13th (2016)

Dir. Ava DuVernay. Starring Michelle Alexander, Van Jones, Angela Davis

When was the first time you were ashamed to be an American? I don’t just mean hurt, or looked askance, or felt a trigger of anxiety in your gut, but I mean just honest-to-goodness shame, the kind that horrifies you and makes you so angry you can’t see straight and when you’re done feeling all that you’re left with that feeling that even though you didn’t do it – some other American did it – it’s your problem too.

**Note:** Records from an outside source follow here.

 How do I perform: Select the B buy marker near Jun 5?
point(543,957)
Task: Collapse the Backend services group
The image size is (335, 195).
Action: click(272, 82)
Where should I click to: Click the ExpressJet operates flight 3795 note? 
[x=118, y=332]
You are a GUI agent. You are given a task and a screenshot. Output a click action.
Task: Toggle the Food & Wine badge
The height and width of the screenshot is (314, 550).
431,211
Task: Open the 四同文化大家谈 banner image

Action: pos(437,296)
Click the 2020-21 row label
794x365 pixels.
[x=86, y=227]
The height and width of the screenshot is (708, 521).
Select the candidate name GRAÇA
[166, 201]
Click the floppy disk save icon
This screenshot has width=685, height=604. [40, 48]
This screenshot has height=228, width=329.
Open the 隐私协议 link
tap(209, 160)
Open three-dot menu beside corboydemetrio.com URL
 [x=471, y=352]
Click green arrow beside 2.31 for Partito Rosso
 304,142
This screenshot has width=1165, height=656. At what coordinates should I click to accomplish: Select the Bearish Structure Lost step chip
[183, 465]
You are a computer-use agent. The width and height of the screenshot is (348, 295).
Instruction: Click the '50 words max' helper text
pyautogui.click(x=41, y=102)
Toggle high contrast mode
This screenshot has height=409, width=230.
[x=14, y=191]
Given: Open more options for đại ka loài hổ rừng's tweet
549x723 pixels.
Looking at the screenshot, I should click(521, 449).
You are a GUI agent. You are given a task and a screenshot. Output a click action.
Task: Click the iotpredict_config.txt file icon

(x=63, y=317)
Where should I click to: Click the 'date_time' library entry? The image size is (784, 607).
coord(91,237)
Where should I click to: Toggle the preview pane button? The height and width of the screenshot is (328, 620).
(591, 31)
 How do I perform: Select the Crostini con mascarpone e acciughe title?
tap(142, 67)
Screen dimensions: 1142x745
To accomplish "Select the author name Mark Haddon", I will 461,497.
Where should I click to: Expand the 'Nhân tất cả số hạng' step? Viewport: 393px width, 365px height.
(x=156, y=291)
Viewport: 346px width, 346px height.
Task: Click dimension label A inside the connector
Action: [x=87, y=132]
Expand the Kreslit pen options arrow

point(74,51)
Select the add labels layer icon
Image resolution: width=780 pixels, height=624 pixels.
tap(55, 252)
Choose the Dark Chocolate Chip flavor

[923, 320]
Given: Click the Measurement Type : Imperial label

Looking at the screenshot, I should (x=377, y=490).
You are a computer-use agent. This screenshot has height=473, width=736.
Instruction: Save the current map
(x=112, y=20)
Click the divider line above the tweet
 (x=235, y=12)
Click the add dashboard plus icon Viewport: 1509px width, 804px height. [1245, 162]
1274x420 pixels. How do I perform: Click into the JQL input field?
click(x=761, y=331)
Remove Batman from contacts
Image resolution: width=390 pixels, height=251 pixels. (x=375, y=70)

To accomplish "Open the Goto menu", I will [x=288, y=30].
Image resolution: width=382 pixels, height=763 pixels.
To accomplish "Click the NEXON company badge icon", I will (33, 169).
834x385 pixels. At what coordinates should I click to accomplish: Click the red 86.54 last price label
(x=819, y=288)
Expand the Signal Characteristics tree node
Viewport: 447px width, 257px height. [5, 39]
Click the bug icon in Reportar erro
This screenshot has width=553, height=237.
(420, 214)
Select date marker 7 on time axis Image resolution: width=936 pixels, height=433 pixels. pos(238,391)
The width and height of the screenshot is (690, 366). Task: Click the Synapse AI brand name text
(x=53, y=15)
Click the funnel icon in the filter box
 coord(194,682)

For me, that moment was when Abu Ghraib became public. When I was thirteen, pictures of the torture and humiliation and war crimes effected at the prison by American soldiers came into my house in the copy of Newsweek we subscribed to. I remember sitting at the kitchen table and opening up to that article and seeing those photographs and feeling absolutely sick and angry, for in those photos it could hardly be clearer that the prisoners were human beings and that the American soldiers smiling and laughing and posing were too, and that was the entire problem. I had never been in favor of the war on terror in its various forms – in my pre-teen years up through high school, I probably could have best described myself as an evangelical libertarian – but something about soldiering still seemed relatively noble to me. That ended in my kitchen that day. I was so mad that I wished that those soldiers would die on the spot; it was one of the first times, maybe the very first time, where I recognized that the punishment those people deserved would never come, even if they were successfully prosecuted.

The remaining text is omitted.